Une grande guerre moyen-orientale rendrait certaine sa déjà probable victoire en novembre ; elle aiderait les Etats-Unis à dépasser leur plus grave crise économique depuis celle des années Trente ; et dans le projet insensé des neocons, l’interruption des flux énergétiques moyen-orientaux vers la Chine, l’Inde et l’Europe, ainsi qu’une utilisation possible d’armes nucléaires tactiques contre l’Iran, renforcerait l’hégémonie politique militaire du grand empire d’occident sur le monde entier…. »

* Extrait de l’intervention de Bernard KOUCHNER : La crise du nucléaire iranien impose de “se préparer au pire” qui “est la guerre”, a déclaré  Bernard Kouchner, dimanche 16 septembre (2007), tout en affirmant que la négociation devait primer.

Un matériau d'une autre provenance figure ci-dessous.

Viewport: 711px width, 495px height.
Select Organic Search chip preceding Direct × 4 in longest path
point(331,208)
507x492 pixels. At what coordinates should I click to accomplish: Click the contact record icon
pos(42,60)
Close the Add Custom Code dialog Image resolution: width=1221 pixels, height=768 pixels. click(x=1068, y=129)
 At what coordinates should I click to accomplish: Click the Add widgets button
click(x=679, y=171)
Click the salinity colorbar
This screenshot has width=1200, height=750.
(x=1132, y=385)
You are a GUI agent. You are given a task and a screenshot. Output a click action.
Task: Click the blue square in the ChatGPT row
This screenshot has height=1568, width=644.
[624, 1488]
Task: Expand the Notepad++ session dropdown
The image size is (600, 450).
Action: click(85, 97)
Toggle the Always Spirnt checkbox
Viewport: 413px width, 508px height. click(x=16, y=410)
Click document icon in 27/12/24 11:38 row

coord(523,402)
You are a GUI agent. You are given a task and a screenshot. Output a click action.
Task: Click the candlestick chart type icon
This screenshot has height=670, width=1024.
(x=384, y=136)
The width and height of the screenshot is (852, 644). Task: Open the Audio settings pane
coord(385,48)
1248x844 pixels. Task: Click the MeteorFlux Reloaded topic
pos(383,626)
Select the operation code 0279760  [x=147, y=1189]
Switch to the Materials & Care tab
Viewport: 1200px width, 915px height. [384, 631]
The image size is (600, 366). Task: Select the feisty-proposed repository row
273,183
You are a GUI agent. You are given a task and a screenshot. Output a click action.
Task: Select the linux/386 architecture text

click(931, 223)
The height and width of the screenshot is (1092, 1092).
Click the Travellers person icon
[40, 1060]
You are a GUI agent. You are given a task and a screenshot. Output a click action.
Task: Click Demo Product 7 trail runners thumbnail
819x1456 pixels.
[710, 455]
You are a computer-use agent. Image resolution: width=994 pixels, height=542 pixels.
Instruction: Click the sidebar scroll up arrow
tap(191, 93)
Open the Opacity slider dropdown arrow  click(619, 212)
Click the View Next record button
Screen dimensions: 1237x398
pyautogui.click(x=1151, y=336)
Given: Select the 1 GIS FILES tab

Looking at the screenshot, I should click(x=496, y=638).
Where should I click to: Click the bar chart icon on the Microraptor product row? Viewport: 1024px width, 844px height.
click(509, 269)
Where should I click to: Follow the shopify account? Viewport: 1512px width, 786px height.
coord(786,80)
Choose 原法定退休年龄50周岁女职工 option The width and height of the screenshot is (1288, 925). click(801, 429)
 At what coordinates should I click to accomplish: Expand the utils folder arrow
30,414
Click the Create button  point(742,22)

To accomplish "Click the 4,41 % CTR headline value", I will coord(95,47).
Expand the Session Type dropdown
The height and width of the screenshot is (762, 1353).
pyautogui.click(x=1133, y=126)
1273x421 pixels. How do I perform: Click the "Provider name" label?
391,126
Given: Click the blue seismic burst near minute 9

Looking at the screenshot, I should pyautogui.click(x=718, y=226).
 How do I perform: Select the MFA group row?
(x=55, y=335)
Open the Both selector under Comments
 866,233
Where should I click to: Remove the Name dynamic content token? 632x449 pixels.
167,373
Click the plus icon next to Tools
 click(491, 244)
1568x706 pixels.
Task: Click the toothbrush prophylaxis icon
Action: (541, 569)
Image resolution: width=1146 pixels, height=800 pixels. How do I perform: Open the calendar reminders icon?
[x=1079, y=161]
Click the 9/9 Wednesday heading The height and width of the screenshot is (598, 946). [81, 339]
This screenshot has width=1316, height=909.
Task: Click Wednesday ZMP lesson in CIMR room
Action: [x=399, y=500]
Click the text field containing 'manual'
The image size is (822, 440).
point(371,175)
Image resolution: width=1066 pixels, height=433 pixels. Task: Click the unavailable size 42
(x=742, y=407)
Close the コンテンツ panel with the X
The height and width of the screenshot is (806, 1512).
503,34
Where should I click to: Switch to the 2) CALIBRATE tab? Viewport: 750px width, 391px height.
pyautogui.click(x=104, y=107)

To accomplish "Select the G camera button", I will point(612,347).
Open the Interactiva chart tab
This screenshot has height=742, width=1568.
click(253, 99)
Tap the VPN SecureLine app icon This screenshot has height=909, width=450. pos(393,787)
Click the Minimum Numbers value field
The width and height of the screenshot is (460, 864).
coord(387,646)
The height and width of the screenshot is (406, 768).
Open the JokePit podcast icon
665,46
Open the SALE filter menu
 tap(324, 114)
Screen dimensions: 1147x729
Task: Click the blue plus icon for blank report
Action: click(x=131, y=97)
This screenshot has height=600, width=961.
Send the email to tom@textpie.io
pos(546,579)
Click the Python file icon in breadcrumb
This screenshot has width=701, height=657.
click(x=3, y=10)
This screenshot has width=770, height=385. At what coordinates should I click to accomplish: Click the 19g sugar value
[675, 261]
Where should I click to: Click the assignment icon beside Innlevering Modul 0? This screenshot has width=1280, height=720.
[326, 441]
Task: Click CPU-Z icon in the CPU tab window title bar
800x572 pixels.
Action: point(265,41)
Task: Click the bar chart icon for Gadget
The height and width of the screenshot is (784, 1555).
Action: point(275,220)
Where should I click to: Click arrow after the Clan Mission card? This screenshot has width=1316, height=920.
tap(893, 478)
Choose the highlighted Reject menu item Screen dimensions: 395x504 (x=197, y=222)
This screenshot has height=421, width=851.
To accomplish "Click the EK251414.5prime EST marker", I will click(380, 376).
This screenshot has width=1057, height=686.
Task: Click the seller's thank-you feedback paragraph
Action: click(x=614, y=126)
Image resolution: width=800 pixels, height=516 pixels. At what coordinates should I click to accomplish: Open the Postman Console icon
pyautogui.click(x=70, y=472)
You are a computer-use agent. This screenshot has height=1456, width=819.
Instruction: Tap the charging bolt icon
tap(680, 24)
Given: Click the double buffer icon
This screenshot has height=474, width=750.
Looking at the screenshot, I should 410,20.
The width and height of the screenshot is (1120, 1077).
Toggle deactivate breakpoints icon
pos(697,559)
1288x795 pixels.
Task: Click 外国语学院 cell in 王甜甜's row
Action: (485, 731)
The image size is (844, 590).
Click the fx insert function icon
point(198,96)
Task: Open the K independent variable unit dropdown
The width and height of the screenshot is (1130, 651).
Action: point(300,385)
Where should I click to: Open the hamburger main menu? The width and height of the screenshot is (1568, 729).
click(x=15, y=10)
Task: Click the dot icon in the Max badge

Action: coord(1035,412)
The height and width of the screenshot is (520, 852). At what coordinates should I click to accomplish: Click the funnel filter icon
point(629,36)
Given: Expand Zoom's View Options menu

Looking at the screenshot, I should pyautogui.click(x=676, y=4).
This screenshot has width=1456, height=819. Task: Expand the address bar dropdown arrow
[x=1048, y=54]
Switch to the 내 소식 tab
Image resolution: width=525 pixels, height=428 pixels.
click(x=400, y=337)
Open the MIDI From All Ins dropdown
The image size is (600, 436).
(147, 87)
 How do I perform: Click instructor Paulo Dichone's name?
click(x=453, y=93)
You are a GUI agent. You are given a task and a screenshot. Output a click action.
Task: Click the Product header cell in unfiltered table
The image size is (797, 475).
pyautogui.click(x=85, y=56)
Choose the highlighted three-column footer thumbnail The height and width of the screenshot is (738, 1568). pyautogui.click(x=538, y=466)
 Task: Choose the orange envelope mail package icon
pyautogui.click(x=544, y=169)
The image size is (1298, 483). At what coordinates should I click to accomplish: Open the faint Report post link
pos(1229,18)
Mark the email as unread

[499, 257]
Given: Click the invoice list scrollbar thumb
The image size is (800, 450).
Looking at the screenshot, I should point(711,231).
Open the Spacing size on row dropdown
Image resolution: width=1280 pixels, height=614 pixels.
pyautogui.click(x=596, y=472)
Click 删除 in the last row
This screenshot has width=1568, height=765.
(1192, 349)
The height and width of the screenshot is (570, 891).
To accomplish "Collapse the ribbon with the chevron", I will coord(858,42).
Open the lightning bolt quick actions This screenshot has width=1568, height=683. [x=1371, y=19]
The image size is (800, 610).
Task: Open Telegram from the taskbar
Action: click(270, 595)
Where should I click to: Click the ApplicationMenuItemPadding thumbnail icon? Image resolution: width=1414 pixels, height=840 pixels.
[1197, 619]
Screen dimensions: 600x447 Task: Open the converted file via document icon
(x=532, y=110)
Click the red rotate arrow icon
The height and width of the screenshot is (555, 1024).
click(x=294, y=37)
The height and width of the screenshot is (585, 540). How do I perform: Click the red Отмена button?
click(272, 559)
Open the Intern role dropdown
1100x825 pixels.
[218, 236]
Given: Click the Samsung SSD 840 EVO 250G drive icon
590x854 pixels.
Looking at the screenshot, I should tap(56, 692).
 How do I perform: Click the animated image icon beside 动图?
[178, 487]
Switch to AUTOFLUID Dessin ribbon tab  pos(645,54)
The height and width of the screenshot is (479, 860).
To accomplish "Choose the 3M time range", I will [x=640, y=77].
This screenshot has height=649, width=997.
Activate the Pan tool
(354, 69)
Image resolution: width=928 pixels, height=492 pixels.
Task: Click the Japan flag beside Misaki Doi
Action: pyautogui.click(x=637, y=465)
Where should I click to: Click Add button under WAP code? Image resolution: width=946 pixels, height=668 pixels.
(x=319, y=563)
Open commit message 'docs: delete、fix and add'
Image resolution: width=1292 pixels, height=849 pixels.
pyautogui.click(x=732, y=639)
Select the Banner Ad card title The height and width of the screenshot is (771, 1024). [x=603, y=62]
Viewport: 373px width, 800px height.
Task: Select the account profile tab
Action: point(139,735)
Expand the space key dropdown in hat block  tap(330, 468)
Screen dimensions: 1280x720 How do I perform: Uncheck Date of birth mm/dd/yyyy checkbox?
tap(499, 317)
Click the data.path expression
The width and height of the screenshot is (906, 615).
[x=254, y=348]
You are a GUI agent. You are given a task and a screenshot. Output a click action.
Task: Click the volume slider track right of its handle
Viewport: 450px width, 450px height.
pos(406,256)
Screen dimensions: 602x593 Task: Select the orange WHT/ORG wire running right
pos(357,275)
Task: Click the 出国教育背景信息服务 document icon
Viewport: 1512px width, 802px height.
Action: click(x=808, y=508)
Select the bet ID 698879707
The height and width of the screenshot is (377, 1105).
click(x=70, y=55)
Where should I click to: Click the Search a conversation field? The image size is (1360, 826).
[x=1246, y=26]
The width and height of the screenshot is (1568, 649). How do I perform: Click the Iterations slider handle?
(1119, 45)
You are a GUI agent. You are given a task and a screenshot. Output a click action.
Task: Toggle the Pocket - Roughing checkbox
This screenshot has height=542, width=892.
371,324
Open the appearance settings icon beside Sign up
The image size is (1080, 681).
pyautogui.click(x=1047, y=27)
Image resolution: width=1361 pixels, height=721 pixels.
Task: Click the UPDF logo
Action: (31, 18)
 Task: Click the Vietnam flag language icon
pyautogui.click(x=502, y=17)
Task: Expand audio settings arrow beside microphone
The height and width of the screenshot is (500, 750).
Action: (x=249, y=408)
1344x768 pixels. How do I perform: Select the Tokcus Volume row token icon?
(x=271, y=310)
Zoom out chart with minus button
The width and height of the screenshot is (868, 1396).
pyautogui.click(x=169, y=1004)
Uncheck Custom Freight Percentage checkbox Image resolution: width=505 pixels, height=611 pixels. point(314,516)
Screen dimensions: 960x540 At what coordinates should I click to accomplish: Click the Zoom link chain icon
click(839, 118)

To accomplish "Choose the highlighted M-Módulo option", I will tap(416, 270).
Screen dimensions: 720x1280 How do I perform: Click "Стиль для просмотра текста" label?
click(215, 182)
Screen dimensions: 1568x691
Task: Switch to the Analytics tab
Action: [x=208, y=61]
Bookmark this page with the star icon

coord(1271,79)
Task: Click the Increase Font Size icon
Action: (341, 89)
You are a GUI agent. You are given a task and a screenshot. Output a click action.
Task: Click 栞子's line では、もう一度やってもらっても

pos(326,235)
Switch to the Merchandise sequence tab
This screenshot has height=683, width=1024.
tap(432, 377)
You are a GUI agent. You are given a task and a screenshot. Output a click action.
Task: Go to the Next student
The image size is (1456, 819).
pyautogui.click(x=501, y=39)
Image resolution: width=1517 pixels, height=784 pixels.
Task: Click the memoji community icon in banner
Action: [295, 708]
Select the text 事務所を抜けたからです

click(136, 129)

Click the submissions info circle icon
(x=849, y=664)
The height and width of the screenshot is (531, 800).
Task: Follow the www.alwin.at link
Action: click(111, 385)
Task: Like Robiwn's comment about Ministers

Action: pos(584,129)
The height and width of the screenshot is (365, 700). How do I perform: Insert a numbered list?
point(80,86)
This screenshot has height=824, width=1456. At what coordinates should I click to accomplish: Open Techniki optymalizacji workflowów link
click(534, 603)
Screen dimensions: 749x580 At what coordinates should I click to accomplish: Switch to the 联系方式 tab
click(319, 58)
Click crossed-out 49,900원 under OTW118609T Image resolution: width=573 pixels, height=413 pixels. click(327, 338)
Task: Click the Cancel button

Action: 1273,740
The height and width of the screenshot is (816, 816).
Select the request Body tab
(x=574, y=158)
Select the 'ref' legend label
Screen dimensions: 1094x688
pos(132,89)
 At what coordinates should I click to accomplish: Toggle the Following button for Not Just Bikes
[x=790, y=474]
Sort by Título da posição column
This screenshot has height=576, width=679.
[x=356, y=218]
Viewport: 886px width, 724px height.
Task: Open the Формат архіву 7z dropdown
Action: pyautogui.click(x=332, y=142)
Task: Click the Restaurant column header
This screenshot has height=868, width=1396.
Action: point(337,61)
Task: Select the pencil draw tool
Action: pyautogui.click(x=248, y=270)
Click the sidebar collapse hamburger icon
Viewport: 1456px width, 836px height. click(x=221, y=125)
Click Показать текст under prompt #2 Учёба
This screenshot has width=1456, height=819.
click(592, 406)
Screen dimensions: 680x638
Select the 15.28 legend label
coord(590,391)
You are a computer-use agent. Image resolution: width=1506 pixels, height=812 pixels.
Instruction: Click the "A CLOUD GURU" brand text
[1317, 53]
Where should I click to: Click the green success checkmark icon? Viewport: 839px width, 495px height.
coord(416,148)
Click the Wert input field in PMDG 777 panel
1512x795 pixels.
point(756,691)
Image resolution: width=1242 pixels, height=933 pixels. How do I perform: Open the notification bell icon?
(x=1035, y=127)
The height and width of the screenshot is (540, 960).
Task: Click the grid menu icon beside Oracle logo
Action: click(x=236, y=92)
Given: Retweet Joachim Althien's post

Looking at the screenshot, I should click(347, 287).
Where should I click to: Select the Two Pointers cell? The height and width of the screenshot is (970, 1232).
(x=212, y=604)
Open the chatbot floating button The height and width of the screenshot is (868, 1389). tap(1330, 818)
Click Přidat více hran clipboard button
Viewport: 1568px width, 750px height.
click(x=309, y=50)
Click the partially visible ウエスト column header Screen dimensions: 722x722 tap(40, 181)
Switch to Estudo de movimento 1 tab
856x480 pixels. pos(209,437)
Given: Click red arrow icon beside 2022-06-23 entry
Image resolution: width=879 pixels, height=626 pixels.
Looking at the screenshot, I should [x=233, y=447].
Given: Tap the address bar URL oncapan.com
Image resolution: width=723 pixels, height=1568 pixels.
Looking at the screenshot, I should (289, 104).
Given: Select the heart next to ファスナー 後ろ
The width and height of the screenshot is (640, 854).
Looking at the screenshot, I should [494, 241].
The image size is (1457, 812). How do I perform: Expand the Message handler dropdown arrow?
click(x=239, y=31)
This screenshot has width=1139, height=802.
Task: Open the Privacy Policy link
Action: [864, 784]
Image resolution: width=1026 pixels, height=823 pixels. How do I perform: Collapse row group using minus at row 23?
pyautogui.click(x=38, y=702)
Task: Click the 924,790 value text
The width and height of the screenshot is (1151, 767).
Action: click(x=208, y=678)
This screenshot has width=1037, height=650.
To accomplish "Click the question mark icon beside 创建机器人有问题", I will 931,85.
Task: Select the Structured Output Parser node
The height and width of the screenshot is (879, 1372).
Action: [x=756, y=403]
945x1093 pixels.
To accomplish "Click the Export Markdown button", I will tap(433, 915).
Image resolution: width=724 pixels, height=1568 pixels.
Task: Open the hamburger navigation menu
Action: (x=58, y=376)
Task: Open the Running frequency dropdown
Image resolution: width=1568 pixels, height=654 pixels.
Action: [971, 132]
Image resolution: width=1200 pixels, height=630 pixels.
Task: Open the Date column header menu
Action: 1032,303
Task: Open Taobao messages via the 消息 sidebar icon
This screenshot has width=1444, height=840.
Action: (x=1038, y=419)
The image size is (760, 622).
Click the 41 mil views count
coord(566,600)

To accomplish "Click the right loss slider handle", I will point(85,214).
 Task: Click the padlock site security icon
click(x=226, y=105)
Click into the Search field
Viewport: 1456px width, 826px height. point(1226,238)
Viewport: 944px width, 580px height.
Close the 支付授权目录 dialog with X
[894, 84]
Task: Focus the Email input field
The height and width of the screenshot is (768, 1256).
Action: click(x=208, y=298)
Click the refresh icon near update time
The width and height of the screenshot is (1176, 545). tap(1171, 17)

Invité de l’émission le Grand Jury RTL/Le Figaro/LCI, le ministre des affaires étrangères a indiqué “qu’aucun signe ne nous permet de penser, en dehors des préparations militaires”, qu’un bombardement de l’Iran soit proche. “Je ne crois pas que nous en soyons là”, mais il “normal qu’on fasse des plans” a-t-il dit, précisant toutefois que “l’armée française n’est pas pour le moment associé à quoi que ce soit ni à aucune manoeuvre que ce soit”.

** [Lucio Manisco est journaliste ; il a été le correspondant de la Rai, et de plusieurs titres de la presse écrite, pendant plusieurs dizaines d’années aux Etats-Unis et ancien député européen.